On Lispに次のようなコードが紹介されてるんですよね。

CL-USER> (defun group (source n)
(if (zerop n) (error "zero length")) ;ここで暗黙のprognを利用している
(labels ((rec (source acc)
(let ((rest (nthcdr n source)))
(if (consp rest)
(rec rest (cons
(subseq source 0 n)
acc))
(nreverse
(cons source acc))))))
(if source (rec source nil) nil)))
GROUP
CL-USER> (group '(a b c d e f g) 2)
((A B) (C D) (E F) (G))

うん、まあ問題がない。当然動きます。
しかし、Scheme勉強している人は二行目が気にくわないのでは、と思います。

マクロdefunは暗黙のprognが含まれていて、defunの内部に記述されたS式は逐次実行され、最後のS式の評価値が返り値として返されます。それが故に2行目に

(if (zerop n) (error "zero length"))

なんて書き方が可能なんですよね。ここで(zerop n) => NILだとしても、この返り値はここでは無視されて、次のlabelsからの部分が実行されて関数groupは問題なく動くのです。

この暗黙のprognを利用した関数定義って良く見かけるんですよ。CLのコードやあるいはEmacs Lispのコードでは良くあります。Scheme弄ってる時間が長いと「何々なに?」とか思っちゃうんですが(笑)。と言うのも、論理的な話すると、

CL-USER> (defun group (source n)
(if (zerop n)
(error "zero length") ;論理的にはこれで良い
(labels ((rec (source acc)
(let ((rest (nthcdr n source)))
(if (consp rest)
(rec rest (cons
(subseq source 0 n)
acc))
(nreverse
(cons source acc))))))
(if source (rec source nil) nil))))
STYLE-WARNING: redefining GROUP in DEFUN
GROUP
CL-USER> (group '(a b c d e f g) 2)
((A B) (C D) (E F) (G))

上のように書いてもいっこうに構わないのです。ここではlabels以降は(zerop n) => Tの場合処理されないので、結局局所関数は作成されません。そして(zerop n) => NILの場合はじめて再帰関数が生成されるので、ifの第1引数、第2引数はほっぽったままです。多分こう言う書き方の方がSchemerの好みであって、また、Schemeではifの第3引数が省略された場合の返り値が未定義な以上、こっちの書き方の方が望ましいでしょうね。
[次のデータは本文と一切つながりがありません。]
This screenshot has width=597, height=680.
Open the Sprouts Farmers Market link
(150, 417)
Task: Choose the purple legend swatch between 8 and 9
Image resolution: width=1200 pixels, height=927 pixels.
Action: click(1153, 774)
第1の書き方はCLやEmacs Lispのコードだと本当に良く見かけます。恐らく、C言語でああ言う書き方で脱出試みる場合があるんで、その影響もあるんでしょうね。が、Schemerはそう言うスタイルは好まないとは思います。
あるいは、ifに全てを包めば、インデントが凄く深くなるのが嫌われている原因かもしれません。Schemerの方がCLerやEmacs Lisperほどインデントが深くなるのをさほど問題視していないのかもしれません。
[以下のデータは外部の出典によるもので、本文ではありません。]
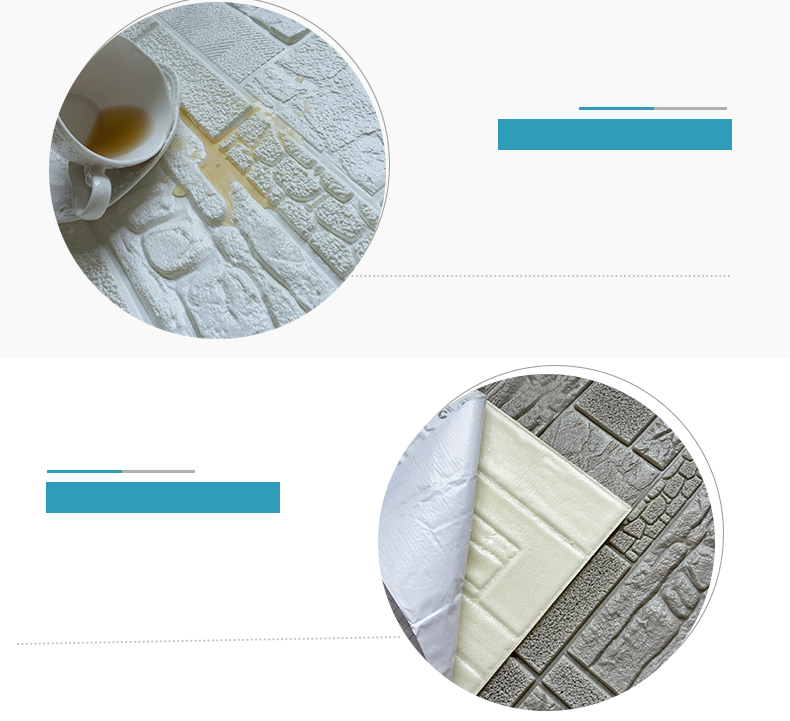
Task: Click the lower teal rectangular banner
Action: (x=163, y=497)
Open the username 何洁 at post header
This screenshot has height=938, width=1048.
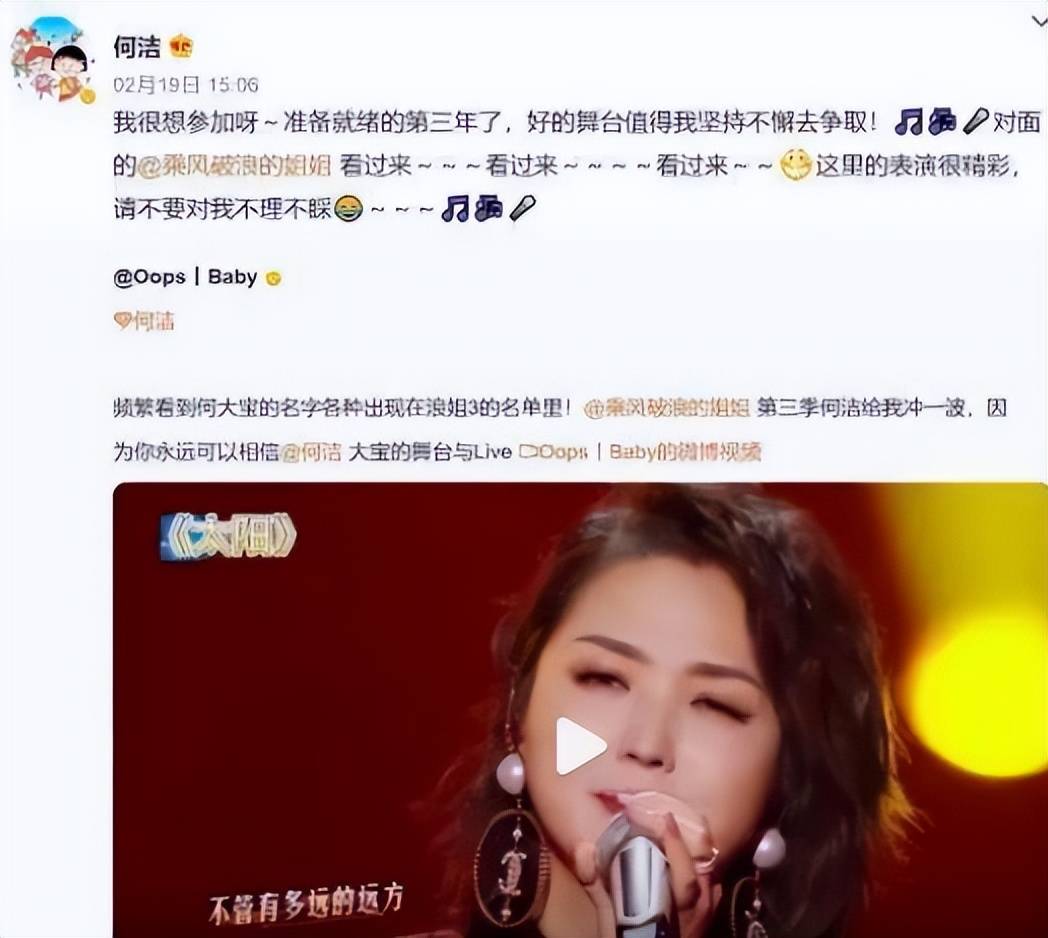click(137, 47)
ちなみに、あくまで論理的な話をすると、こう言う書き方の方がなおスッキリするやもしれません。

CL-USER> (defun group (source n)
(labels ((rec (source acc)
(let ((rest (nthcdr n source)))
(if (consp rest)
(rec rest (cons
(subseq source 0 n)
acc))
(nreverse
(cons source acc))))))
(cond ((zerop n) (error "zero length"))
(source (rec source nil))
(t nil))))
STYLE-WARNING: redefining GROUP in DEFUN
GROUP
CL-USER> (group '(a b c d e f g) 2)
((A B) (C D) (E F) (G))

このように、実行形態を最後にまとめちゃっても、結果は同じですよね。
ただ、このスタイルの場合、最初に局所関数を作っちゃうでしょうから、その辺をCLerの人たちは「メモリの無駄」ってんで嫌ってるのかもしれません。